MEPs put forward several questions on the ongoing reform of EU farm policy, on how to make sure it remains a truly common policy that delivers both for farmers and consumers and how to make it more environmentally sound. Wojciechowski said he was ‘open to discussions’ to improve legislative proposals on the reform of the EU’s farm policy already on the table.
But concrete plans from Wojciechowski lacked detail. When questioned by an MEP on whether he plans to put forward a new animal welfare strategy, Wojciechowski answered: “I prefer to have 1000 farms with one hundred pigs than 100 farms with 1000 pigs.”
Members also questioned the Commissioner-designate on ways to ensure that EU farmers and consumers are better protected in free-trade talks, specifically mentioning for instance the ongoing EU-Mercosur negotiations, and asked him how foreign countries’ protectionist measures should be handled. They also discussed strengthening farmers’ position in the food supply chain, fairer distribution of direct payments within and among member states and measures to tackle anti-microbial resistance.
Turf war over biodiversity?
Wojciechowski also said there would be no change on CAP for biodiversity. When questioned by Green MEP Martin Haeusling if the new commissioner would make a new proposal for CAP reform to preserve biodiversity, Wojciechowski said that ‘no change is foreseen’.
In sharp contrast, Lithuania’s Virginijus Sinkevičius, commissioner-designate for environment and oceans (see below), insisted that protecting biodiversity was vital for the future sustainability of the bloc.
During his three-hour grilling before MEPs, Sinkevičius said: “The biodiversity strategy will be one of the key pillars of the Green New Deal.”
He committed to stopping mass extinction of species in the areas of ‘agriculture, industry, transport and energy’ because all these sectors contribute to biodiversity loss.
Sinkevičius also addressed the need to tackle deforestation in supply chains. ‘Forests have to be protected and maintained,’ he said, stressing the importance of developing the right monitoring and mechanisms to promote a ‘deforestation free supply chain’.
You say ocean, I say fisheries… Let’s call the whole thing off!
At 28-years old, Sinkevičius is the first millennial in line to become a European commissioner.
The commissioner-designate for environment and oceans set out his stall during his hearing this week.
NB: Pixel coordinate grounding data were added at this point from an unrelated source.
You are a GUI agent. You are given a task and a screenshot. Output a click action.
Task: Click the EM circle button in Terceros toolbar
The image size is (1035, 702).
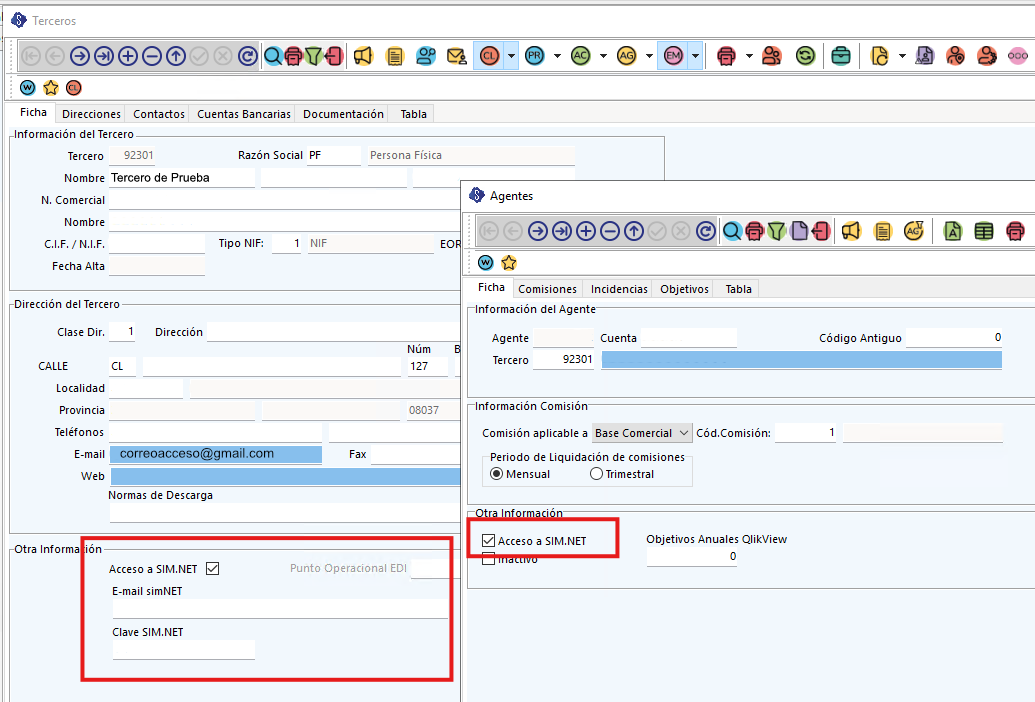[673, 56]
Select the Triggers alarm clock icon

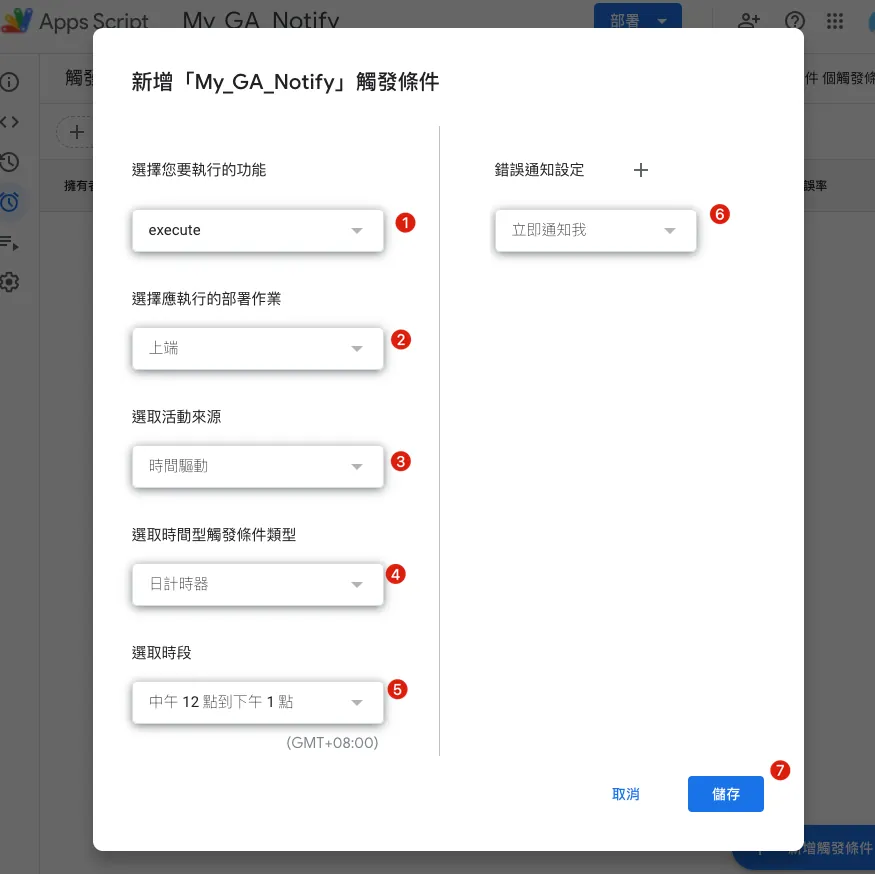(10, 202)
It included a package of proposals that fed into themes that are certainly fashionable in Commission circles, from the circular economy to biodiversity.
However, he also had to grapple with a deal of controversy, with some MEPs – particularly from the centre-right EPP – unhappy that ‘fisheries’ have been dropped from his official title.
Sinkevičius stressed that the focus on ‘oceans’ doesn’t mean he won’t be looking out for the interests of fishing communities.
The Common Fisheries Policy (CFP), like CAP, faces some strong criticism. Not least because EU ministers have historically set fishing quotas above the scientific advice on what fish stocks can sustain.
Quizzed on reform of the CFP, Sinkevičius clearly didn’t want to rock the boat too much, somewhat ambiguously stating that he would address the issue of sustainability with an eye to the socioeconomic aspects of fisheries.
Nevertheless, the idea that short-term economic gain at the expense of long-term sustainability is undesirable was clearly embedded in his outlook. “Sustainability is the long-term game that can attract young people to a sector… They need to see future for themselves, for their families.”
This theme was echoed in his closing remarks. Sinkevičius concluded: “This mandate will be the greenest that Europe has ever seen … It will be also be very blue.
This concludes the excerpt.